Saturday, March 30, 2013

New Day, New Creation


There is a kind of pregnant peace in the hours just before dawn.  The old day is done, and whatever its trials or joys may have been, the night offers a pause.  The new day has not yet begun, and whether we look to it with hope or dread, or whether we simply anticipate a routine day, it holds possibilities.

This morning followed a Sabbath, the day of rest, a rest everyone desperately needed.  The day before the Sabbath was like no other.  From start to finish it was a horror.  The leader the little band followed for three years was brutally taken from them.  They had dared to hope that he was the one who would deliver their people from oppression, who would claim the throne of his father David, who would inaugurate a kingdom that would last forever, eventually drawing in the whole world.  In him, they dared hope; God would finally set the world straight.

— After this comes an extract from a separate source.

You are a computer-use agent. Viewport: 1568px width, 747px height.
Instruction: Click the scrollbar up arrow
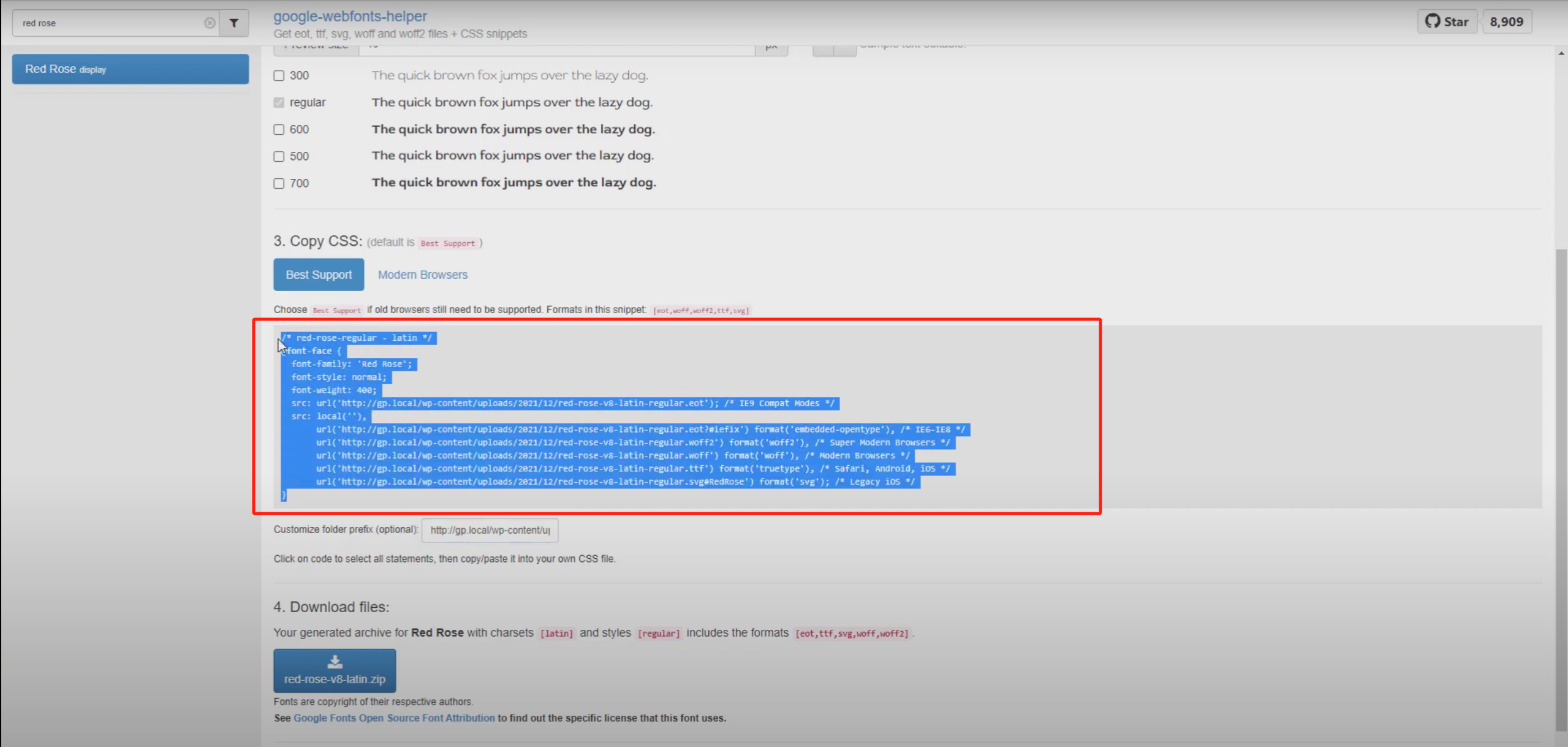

But not everyone shared those hopes and dreams.  The powerful, and those who sought power, viewed him as a threat.  The foreigners who levied taxes upon the people, and made a mockery of their history and traditions, would have no patience with any would-be prophet who built a following.  Even those patriotic citizens, who wanted a king to bring honor to the nation, looked at this charismatic leader and his rag-tag assortment of followers, and saw in them no king and no court.  In the end all of these forces, and others as well, came together, and in one day arrested, tried, humiliated, beat and finally allowed the foreigners to crucify him.  The followers scattered for cover, and the Sabbath provided some respite.

Now, in the predawn some of the women in the band gathered materials to clean and give the body a proper interment.  Their dreams were dead, along with their leader, but at least they could do this before moving on to begin putting their lives back together.  And so they arrived at the tomb.  Now, if only the stone sealing the entrance could be moved, they could complete this final act of courtesy and love.  One foot in front of the other.  Get the work done quickly, and get back into hiding – there will be decisions to make, things to do, but first this. 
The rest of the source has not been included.